Further, according to the present embodiment, setting information including number information (unit No.) on the bus is individually given to each functional unit based on the result of the collation processing, so that each functional unit is actually mounted. Each unit number can be assigned independently of the position on the bus (slot position). In other words, even if a new functional unit is interrupted while the unit numbers of the respective functional units are set, the unit numbers of the other functional units set previously are not affected. Therefore, functional units can be added / changed more flexibly.

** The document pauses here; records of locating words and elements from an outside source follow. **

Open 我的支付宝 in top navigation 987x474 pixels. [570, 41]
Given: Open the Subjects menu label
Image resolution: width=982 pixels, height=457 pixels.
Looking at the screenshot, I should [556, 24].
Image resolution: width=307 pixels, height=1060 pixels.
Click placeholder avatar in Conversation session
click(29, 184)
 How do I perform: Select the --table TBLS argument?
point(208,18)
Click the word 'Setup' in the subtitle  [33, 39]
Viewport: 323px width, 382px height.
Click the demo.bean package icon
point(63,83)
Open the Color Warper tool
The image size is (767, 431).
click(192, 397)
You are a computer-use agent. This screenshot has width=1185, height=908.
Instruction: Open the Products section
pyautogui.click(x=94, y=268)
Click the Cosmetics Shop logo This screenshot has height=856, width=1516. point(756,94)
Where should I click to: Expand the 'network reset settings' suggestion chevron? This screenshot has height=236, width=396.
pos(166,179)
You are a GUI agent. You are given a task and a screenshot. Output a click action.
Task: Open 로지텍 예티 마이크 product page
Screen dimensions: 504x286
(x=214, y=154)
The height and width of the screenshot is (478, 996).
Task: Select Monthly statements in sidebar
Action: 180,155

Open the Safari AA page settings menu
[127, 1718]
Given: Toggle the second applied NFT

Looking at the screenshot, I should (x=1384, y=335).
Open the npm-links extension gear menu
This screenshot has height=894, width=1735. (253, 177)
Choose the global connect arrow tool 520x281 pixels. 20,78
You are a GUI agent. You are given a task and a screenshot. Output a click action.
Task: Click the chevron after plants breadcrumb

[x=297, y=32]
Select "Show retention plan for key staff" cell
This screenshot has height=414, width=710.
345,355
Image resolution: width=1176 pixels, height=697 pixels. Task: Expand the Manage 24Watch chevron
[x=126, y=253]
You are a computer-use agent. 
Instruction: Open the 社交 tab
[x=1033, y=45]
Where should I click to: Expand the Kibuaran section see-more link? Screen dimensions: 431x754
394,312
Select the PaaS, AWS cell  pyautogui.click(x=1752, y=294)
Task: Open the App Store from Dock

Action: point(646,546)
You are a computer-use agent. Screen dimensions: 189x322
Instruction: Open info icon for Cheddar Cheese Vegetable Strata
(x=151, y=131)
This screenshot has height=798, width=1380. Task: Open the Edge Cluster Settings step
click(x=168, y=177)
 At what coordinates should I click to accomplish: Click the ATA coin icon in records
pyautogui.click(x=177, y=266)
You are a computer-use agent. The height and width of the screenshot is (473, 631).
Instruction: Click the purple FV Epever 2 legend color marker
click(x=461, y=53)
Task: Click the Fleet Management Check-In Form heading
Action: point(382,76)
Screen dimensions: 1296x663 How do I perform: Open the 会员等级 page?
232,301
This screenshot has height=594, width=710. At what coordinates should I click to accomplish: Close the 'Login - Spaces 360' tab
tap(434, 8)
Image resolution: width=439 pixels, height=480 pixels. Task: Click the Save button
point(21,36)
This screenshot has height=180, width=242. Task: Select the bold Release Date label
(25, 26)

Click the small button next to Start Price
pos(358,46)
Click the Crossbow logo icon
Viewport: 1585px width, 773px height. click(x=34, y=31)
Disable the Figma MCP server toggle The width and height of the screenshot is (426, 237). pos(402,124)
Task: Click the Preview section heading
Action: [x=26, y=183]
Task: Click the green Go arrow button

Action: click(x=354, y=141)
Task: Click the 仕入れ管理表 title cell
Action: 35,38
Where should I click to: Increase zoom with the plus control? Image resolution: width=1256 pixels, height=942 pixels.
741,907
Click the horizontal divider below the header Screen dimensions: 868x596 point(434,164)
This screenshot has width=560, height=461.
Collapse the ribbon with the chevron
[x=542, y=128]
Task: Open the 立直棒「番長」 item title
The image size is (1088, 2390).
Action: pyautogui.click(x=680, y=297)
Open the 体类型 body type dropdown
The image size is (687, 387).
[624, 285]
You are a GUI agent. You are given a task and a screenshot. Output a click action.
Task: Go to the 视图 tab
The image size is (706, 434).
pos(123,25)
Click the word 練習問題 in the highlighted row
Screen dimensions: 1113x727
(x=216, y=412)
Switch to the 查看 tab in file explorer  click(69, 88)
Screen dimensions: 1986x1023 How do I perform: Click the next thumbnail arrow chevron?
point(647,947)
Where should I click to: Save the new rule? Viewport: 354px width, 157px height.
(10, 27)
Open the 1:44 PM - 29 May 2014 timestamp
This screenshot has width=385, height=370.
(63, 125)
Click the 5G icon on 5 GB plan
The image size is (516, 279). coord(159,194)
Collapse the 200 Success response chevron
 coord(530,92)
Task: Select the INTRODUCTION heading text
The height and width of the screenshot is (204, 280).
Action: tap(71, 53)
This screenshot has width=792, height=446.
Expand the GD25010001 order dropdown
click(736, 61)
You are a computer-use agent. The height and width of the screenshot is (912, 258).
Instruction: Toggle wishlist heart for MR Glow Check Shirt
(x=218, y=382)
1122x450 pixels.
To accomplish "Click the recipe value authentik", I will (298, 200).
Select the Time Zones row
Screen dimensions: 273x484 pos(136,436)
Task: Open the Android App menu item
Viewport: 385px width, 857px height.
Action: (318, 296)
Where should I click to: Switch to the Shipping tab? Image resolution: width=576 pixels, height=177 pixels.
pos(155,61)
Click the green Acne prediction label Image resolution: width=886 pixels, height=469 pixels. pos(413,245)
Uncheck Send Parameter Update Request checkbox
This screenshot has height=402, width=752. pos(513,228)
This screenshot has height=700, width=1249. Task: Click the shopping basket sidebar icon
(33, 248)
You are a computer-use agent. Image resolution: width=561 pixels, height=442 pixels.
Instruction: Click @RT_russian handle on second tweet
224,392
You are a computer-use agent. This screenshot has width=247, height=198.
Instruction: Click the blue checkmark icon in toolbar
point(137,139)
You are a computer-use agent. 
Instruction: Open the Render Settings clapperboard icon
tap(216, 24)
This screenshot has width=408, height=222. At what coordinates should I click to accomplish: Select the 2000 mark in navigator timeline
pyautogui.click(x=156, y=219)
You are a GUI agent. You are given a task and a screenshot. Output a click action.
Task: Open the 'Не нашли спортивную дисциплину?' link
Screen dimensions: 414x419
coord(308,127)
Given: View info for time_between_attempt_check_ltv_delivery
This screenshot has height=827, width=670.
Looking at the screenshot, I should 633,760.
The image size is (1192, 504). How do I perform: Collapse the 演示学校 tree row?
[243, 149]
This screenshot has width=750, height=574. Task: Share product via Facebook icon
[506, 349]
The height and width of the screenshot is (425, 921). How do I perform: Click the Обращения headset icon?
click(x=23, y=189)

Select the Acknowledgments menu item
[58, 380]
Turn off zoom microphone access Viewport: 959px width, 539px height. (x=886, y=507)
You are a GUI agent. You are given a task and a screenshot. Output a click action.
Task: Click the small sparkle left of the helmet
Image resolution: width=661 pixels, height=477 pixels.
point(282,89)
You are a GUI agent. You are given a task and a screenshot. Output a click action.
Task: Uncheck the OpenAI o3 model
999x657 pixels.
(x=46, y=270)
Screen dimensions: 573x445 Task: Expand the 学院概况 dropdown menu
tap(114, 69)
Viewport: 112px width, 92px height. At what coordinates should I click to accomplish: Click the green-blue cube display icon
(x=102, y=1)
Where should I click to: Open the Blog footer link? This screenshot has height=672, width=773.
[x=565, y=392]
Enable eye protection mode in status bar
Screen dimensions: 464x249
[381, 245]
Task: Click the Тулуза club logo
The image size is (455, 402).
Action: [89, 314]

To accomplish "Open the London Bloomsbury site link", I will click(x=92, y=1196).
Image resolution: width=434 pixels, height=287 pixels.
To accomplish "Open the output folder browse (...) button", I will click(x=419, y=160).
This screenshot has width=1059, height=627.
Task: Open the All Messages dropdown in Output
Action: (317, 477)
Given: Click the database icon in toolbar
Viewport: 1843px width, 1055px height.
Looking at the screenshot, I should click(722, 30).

  Furthermore, according to the present embodiment, a unit disabling setting for disabling functional units is possible. By using this unit invalidation setting, it is possible to reserve a unit number and memory space for functional units that do not exist in reality. As a result, it is possible to facilitate the future expansion of the functional units and to simplify the creation of the user program by making the functional unit layout uniform.

  It should be understood that the embodiments disclosed herein are illustrative and non-restrictive in every respect. The scope of the present invention is indicated not by the above description but by the claims, and is intended to include all the modifications within the meaning and scope equivalent to the claims.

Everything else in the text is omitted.